One of the projects that I’ve been working on recently requires a lot of interaction between different systems, and in order to roll-out changes and carry out integration testing I needed a replica of our production environment. However the challenge was that it required 7 machines to replicate production.
In the past I’ve happily run a few virtual images on my desktop machine, albeit paired back to 500MB RAM each. But 7, there’s no way that’s going to run on my current desktop, even if I had enough RAM.
So I decided it was time to invest in some hardware to give me the flexibility to build larger virtual environments.
This is where VMware’s awesome ESXi product comes in (which I see has now been renamed to vSphere Hypervisor 4.1).
I won’t repeat what many excellent blog posts have already said about ESXi, but essentially it’s a small operating system which can run multiple virtualised machines on top it – by providing a virtual hardware layer to the virtual machines, it can share the underlying physical system resources out. The sweet thing about this is that you can start and stop virtual machines in a matter of seconds, and very easily duplicate machines. So on one reasonably powered server, you can run a bunch of virtual machines thereby reducing your hardware overheads.
This kind of approach is great both for business line systems and development environments. I will of course be using it for the latter.
One of my big concerns was getting compatible hardware, and not paying too much for it. After some Googling and talking to fellow geeks I settled on the HP Proliant ML110 G6. This is an entry level HP server and the base build comes with a 250GB SATA drive and 1GB RAM.
Whilst I couldn’t do much about the processor, the main two limiting factors were the disk space and RAM. Most of the virtual machines I want to create are circa 50GB each, so 250GB would run out very quickly.
Therefore I made two upgrades: I bought a Western Digital 1TB ‘green’ SATA drive (only 5400 RPM) and 8GB RAM (2x4GB).
With the new hardware in place I needed one other item – a 2GB USB stick. Yes, to make life easier you can install and boot ESXi from a USB stick, rather than take up space on your image storage drives. And the HP machine’s motherboard came with an on-board USB socket – so I simply plugged the stick into the motherboard.
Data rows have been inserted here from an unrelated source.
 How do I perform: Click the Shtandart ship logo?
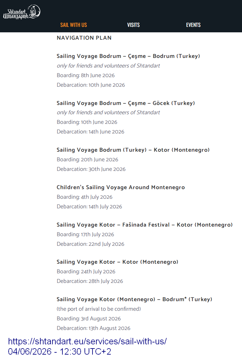(x=22, y=12)
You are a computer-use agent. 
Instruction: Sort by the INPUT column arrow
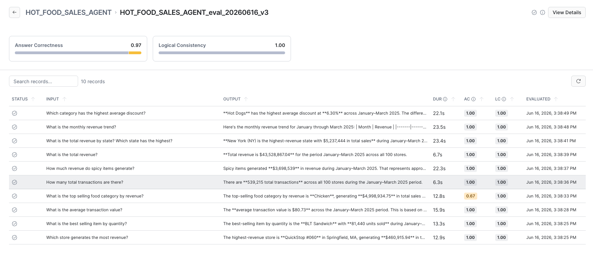tap(64, 99)
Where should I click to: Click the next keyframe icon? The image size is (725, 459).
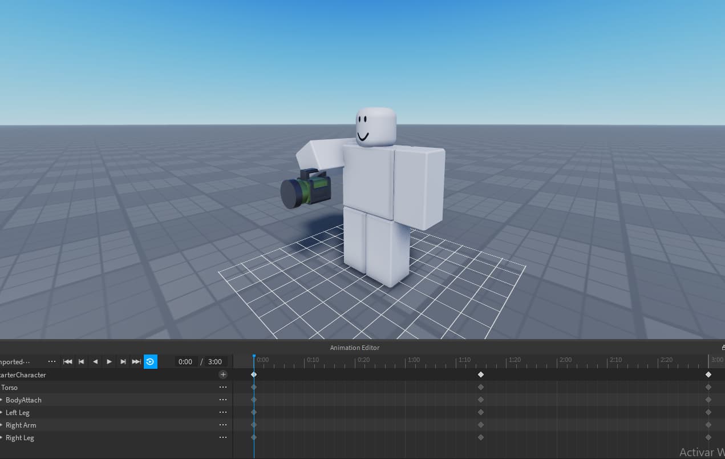(x=123, y=361)
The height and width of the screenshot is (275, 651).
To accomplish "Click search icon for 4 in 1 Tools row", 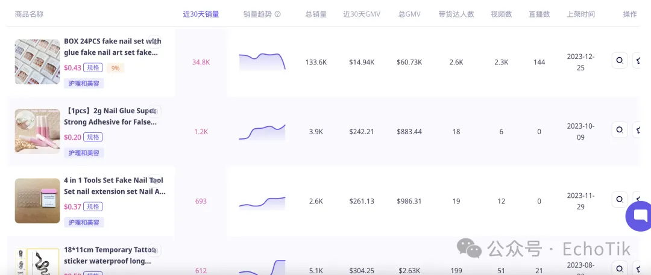I will 619,199.
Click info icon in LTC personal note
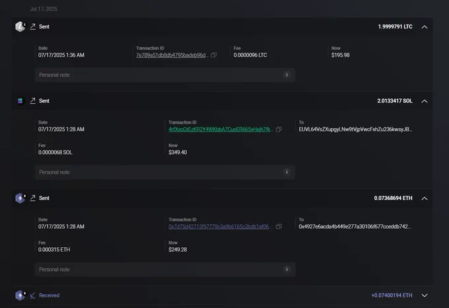 [287, 75]
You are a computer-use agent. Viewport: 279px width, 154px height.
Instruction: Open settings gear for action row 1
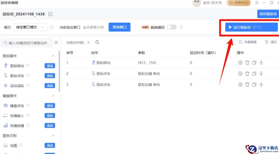click(240, 63)
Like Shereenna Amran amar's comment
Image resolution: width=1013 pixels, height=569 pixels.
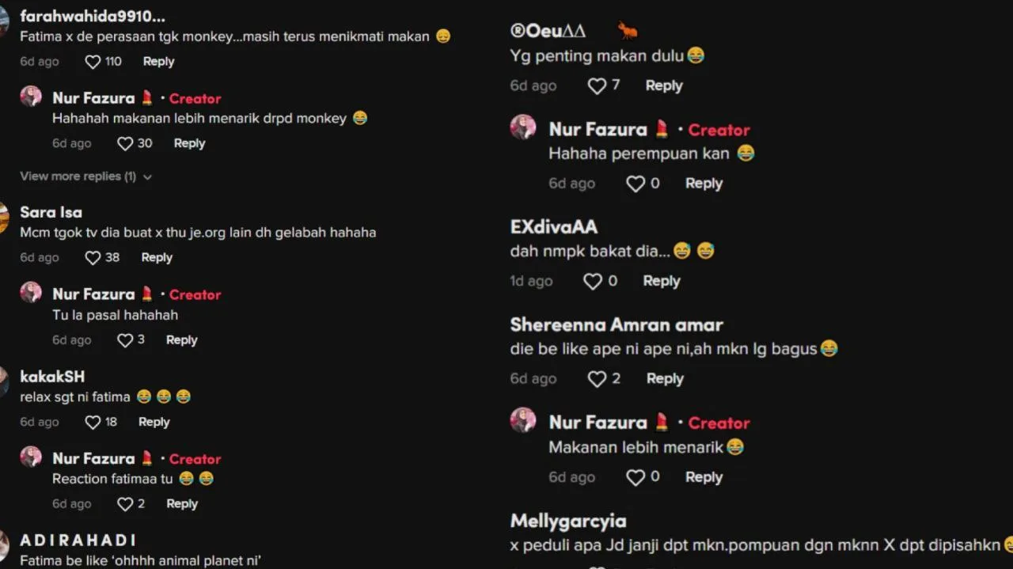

I initially installed the special HP version of ESXi – supposedly it is preferable because it comes with all of the HP drivers. However after one hour of running I discovered the kernel had performed a memory dump, and after several reoccurrences I ditched it and went back to the vanilla ESXi image and haven’t had any problems since.
Once booted it’s best to assign a static IP address to your ESXi box and then that’s it – I’ve stashed mine away in the garage.
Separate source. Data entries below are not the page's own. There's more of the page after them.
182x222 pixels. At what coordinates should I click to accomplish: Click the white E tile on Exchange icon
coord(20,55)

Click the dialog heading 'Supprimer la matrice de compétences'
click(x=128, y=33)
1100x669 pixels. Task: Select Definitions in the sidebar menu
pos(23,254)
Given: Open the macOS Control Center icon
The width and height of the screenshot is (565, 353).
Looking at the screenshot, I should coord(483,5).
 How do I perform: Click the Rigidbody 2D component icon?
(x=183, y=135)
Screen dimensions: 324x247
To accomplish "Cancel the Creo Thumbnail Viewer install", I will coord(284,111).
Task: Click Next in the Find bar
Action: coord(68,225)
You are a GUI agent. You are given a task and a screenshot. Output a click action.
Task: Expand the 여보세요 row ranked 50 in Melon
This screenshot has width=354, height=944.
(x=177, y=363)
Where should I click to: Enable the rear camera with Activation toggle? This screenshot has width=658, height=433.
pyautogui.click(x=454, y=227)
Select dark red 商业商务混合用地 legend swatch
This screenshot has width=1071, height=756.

Once the server is set up you can forget about needing to be near it, as you do everything from the equally awesome (although sometimes annoyingly sluggish) VMWare vSphere Center program. This tool allows you to create new virtual machines, upload ISO images to the datastore (you’ll need these to install any software, i.e. the operating systems for your virtual machines).
So now when I’m ready, I fire up my the virtual lab in question and I can happily run all 7 virtual images on 1GB RAM each.
And when I’m ready, I can max the RAM up to 16GB!